Командовал "Тигром" мамин знакомый, капитан Шмидт и мы с мамой стояли очень удобно на самой пристани, рядом с его красавицей женой, Юлией Михайловной. Тут было много разряженных дам, некоторый, как наша мама, были со своей детворой.
У нас, да и почти у всех стоявших на пристани, были в руках букеты цветов, перевязанные трехцветными ленточками.
Стройный красавец, выше всех его окружавших, больше чем на полголовы, государь шел ровно, медленно, отвечая на все приветствия.
Мы бросали к его ногам букеты, бывшие у нас в руках, когда он шел по пристани, а он, словно в такт покачивая во все стороны головой, ласково картавил какую-то благодарность. Я ясно слышал только слова ,,милые дети", а что дальше еще на ходу он говорил - от меня ускользнуло.
В памяти моей до сих пор еще жива вся его, точно изваянная, фигура на капитанском мостике, когда отчаливал пароход.
По сравнение с окружавшими его, государь казался мне божественно-стройным, дивным, неземным существом.
Как-то грустно было возвращаться домой. Праздничное настроение разом упало.
Николай Андреевич также уехал с государем.

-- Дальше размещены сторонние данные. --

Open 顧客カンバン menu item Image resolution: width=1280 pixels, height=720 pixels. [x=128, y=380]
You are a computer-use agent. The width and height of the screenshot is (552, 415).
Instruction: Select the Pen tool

Помню только сияющее лицо Владимира Михайловича Карабчевского, который, задержав дядю Всеволода, как только скрылся пароход, сказал ему: ,,уф, гора свалилась с плеч! Слава Богу, все прошло благополучно. Приезжай (они были ,,на ты") вечерком на преферансик, я соберу кое-кого... Голова у меня, как котел, а тут еще Лиза не сегодня-завтра... Ты у меня будешь крестный, помни"!
Тут только я вспомнил, что эти дни "тети Лизы" нигде не было видно и на пристани она не провожала государя.

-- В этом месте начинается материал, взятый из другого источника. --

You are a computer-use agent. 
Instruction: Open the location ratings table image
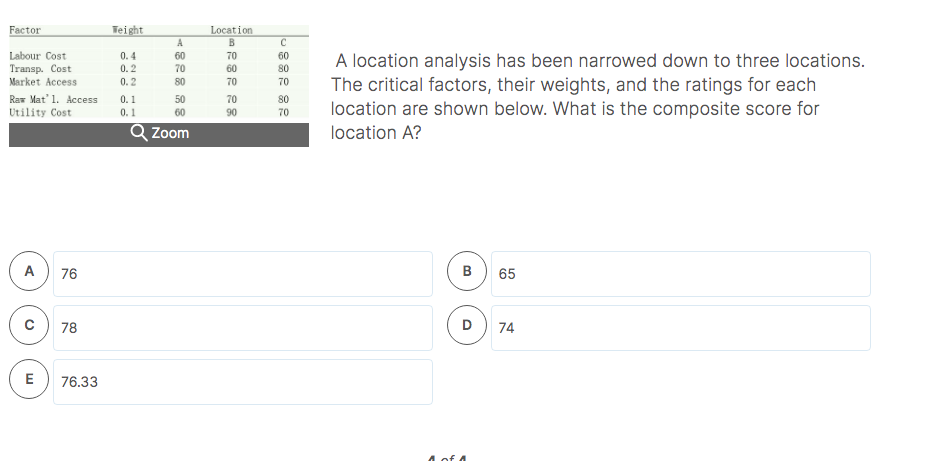[159, 72]
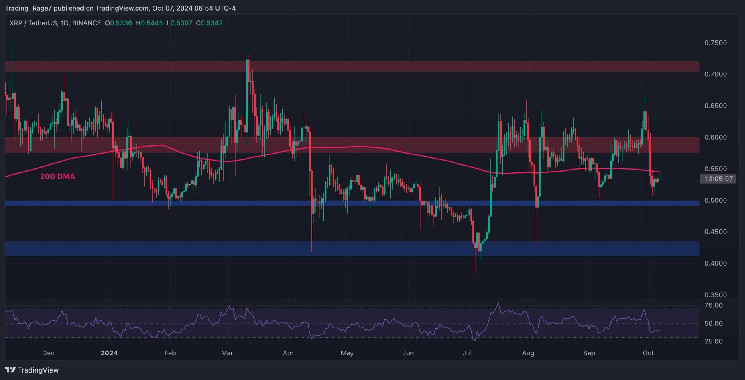The width and height of the screenshot is (745, 380).
Task: Click the 0.7000 price axis label
Action: [x=716, y=74]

Я стал раздумывать о ней и грусть об отъезде государя, как-то незаметно, перешла и на нее.
Мне вдруг стало ее жалко.
ГЛАВА ДВАДЦАТАЯ.
Ближайшим последствием пребывания государя в Николаеве были очень усилившиеся слухи о скором отпуске "на волю" всех дворовых людей и об освобождении крестьян от крепостной зависимости.

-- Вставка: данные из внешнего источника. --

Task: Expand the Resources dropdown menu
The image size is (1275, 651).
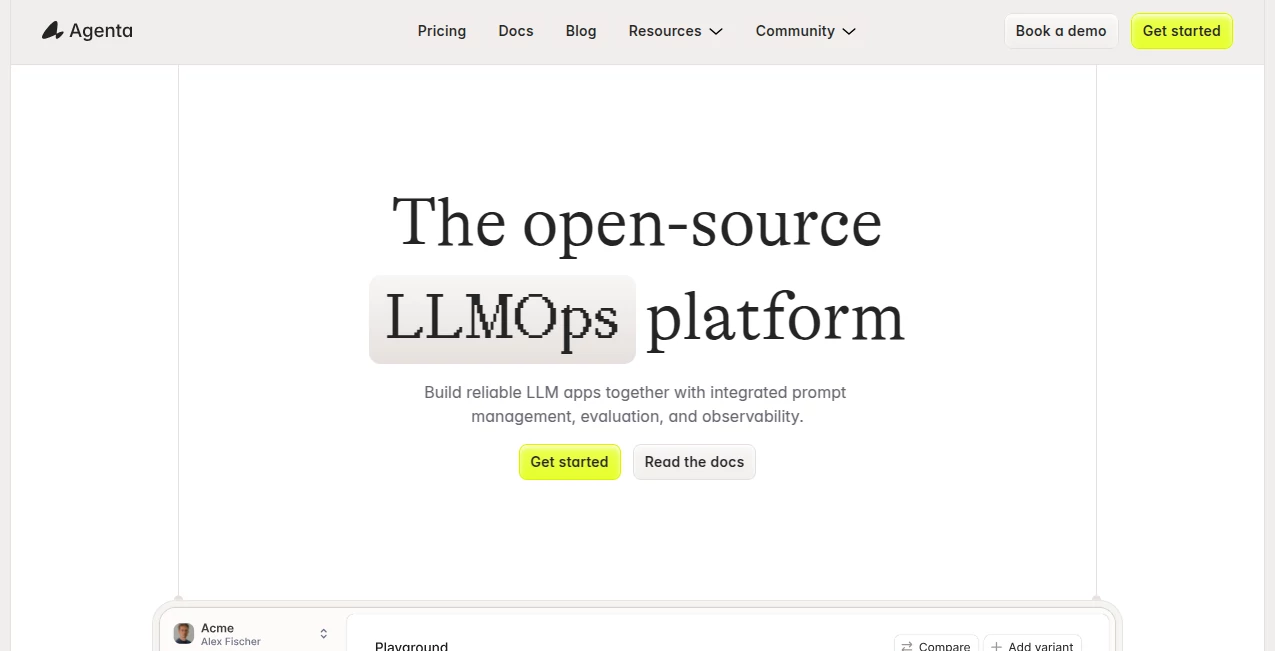Action: 665,31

Помню мама, с кем бы ни говорила, всегда прибавляла: ,,наконец-то, слава Богу, давно пора".
При бабушке, однако, об этом вовсе не заговаривали, так как эти разговоры ее только расстраивали и худо действовали на ее здоровье.
Из дворовых людей только ,,Степка-словесник", как прозвала его Надежда Павловна, много разглагольствовал по этому поводу в людских и стал ленив и грубоват.
Иван, наоборот, стал внимательнее и услужливее прежнего и только, пуще прежнего, стал "представлять", т. е. передразнивать кого попало.
Кроме излишеств по словесной части Степан (Степка) начал давать волю и рукам; из девичьей, то и дело, девушки приходили с жалобами к Надежде Павловне: то Степка которую-нибудь ущипнул до синяка, то, попросту, дал тумака, ни за что.
Раз он проявил и грандиозное насилие и мама должна была энергично вступиться за обиженную.
У Степана была сестра, Настя, молодая, очень благообразная и живая девушка, числившаяся "вышивальщицей" среди других рукодельниц бабушкиной девичьей.
Степан вечно ее "вычитывал", а иногда, в качестве старшего брата, куражился и давал ей, походя, подзатыльники.
Однажды все услыхали отчаянные вопли Насти в дальнем, пустом сарае.
Иван, который, кроме своих военных доблестей, был и добрый малый, прибежал к маме сообщить, что Степан "истязует" Настю и уже отрезал ей косу.